This week, I’d like to take a look at some very simple fixes… These are basic behind-the-scenes errors that are all too easy to miss in your own trading.

But they could be having a devastating effect on your results…

1. Sloppy money management

I can almost hear traders yawn and collectively hit their ‘delete’ button when I write the words ‘money management’.

I don’t expect it to set your heart racing. But if you don’t practise sound money management, there is absolutely no question that your career as a trader will be very short-lived.

Good management means that you’ll never be risking more than 1 or 2% of your trading fund in any one trade.

This way, a losing trade won’t make a nasty dent in your trading fund. Even a losing run (as you know – they will happen) shouldn’t worry you too much.

With a 1–2% risk profile, you’ll need over 50 or over 100 losing trades to wipe out your trading fund.

Of course, we won’t be letting it come to that, because our money-management strategy will also include draw-down limits (more on draw-downs another time).

Once you’ve established what percentage you’re going to risk, calculating your stakes should be second nature.

If your risk is 1% of a £10k pot, then you’ll be risking £100 on a trade.

If your stop loss is 40 points away from your open price, your stakes will be £2.50. (100/40 = £2.50)

You should be making this calculation automatically every time you place a trade.

This is the most basic money management – and the part that no trader can afford to overlook.

Ensure it’s second-nature in your trading practice.

2. Unkept records

I can’t stress how important it is to keep a record of your trades. For most traders, this takes the form of a simple spreadsheet that records entry levels, exit levels, profit and loss, and risk levels, along with a few other pertinent facts.

But before you embark on creating your trading journal, it’s important to be realistic about the kind of person you are.

A beautifully planned journal is useless if you don’t have the discipline to keep it and – just as important – to learn from it.

If your trading has a tendency to be intuitive or impulsive, then a facts-and-figures spreadsheet won’t tell the whole story – make sure you log your thoughts and feelings at the time of each trade.

And if you broke your own trading rules – explain why. It may turn out that your intuition is leading you in a positive direction, but as with all things in trading – it should be tested, tested, tested.

But, remember, your trading journal isn’t some dusty piece of paper locked in a file – it’s something that you refer back to, learn lessons from and apply to your trading tomorrow, and the next day.

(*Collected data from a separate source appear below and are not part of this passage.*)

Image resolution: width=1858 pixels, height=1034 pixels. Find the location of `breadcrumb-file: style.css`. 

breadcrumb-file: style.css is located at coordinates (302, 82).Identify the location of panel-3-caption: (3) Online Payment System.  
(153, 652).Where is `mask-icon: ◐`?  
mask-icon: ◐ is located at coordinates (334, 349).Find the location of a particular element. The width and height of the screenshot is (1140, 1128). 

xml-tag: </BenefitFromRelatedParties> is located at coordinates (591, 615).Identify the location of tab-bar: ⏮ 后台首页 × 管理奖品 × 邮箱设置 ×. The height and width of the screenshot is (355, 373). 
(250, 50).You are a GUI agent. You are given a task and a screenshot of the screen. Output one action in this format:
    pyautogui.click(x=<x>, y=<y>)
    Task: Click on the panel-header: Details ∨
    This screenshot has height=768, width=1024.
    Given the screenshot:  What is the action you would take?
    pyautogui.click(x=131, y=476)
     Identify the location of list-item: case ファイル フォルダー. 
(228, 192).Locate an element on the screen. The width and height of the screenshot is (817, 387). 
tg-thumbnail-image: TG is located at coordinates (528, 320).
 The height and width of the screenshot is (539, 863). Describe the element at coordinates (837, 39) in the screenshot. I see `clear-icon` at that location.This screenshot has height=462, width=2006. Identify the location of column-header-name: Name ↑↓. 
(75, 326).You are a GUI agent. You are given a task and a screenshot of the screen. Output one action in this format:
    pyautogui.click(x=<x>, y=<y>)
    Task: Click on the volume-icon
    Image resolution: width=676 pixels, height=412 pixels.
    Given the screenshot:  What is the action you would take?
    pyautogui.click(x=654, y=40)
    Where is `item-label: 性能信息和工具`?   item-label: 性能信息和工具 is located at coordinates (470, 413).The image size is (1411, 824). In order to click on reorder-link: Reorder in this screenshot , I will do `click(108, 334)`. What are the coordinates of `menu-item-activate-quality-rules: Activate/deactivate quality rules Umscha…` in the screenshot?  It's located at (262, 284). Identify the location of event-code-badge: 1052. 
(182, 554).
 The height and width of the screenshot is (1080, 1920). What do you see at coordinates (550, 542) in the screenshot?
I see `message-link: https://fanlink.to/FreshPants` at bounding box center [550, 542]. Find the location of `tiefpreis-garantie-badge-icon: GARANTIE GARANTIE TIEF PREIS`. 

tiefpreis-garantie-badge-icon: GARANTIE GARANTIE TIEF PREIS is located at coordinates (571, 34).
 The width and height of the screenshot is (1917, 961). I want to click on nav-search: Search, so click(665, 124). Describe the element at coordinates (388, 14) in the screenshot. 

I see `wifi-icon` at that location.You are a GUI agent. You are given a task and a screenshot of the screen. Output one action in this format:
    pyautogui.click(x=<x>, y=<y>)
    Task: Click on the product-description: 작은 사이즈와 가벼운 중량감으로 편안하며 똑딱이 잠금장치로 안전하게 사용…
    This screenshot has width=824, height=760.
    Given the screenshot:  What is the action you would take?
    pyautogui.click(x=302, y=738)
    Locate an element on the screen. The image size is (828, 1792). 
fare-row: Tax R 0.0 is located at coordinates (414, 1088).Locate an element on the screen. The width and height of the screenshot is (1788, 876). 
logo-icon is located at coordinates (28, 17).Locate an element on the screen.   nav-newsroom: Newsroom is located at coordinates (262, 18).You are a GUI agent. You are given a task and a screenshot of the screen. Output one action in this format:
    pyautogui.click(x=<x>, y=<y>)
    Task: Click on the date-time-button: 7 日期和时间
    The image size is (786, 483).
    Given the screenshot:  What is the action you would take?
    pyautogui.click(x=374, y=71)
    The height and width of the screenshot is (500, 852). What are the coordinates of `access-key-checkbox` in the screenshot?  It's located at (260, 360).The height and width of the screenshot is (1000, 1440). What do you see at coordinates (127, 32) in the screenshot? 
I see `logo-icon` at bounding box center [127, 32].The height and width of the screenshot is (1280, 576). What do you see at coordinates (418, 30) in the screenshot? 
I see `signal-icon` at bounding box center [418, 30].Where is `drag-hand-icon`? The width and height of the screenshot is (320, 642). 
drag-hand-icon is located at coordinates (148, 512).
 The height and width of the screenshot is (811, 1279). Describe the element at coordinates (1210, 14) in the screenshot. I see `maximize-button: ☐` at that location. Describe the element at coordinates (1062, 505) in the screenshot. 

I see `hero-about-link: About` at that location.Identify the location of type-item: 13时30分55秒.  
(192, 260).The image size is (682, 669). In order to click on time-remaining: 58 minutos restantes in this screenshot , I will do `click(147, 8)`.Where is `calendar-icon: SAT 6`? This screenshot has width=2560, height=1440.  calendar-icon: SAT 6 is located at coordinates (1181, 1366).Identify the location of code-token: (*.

Here are a few points to consider when keeping your journal:

  • Read through yesterday’s notes – is there a lesson you should be carrying through to today?
  • Make a note of major world events and economic numbers that are happening today.
  • What’s my plan for today?
  • How am I feeling today? Am I feeling focused? Am I harbouring a grudge about failed trades – ‘revenge trading’ can be very destructive.
  • What is my trading timetable for the day? (ie GBP/USD until 11am, then…)
  • How will I log each trade I make?
  • Which trades worked, which didn’t?
  • What are today’s market conditions? (Range-bound, trending…)
  • How did I perform today?
  • What have I learned today that I can apply tomorrow?

3. Making trades hard to win

It’s a frustration that all traders know too well – getting knocked out of trades by the spread… missing a profit target by just a point…

I’m afraid I can’t offer an instant fix to the problem. But there is a very simple way to improve your chances of winning on every trade…

What spread is your spread-bet firm charging you?

Every extra point you’re paying on your spread, is a point further from winning a trade – and a point closer to getting stopped out.

Shopping around for the best deals is one of the most powerful ways to boost your success rate.

I’m hoping to return to this subject in the coming weeks, with some guidance on how to get the best deals out there.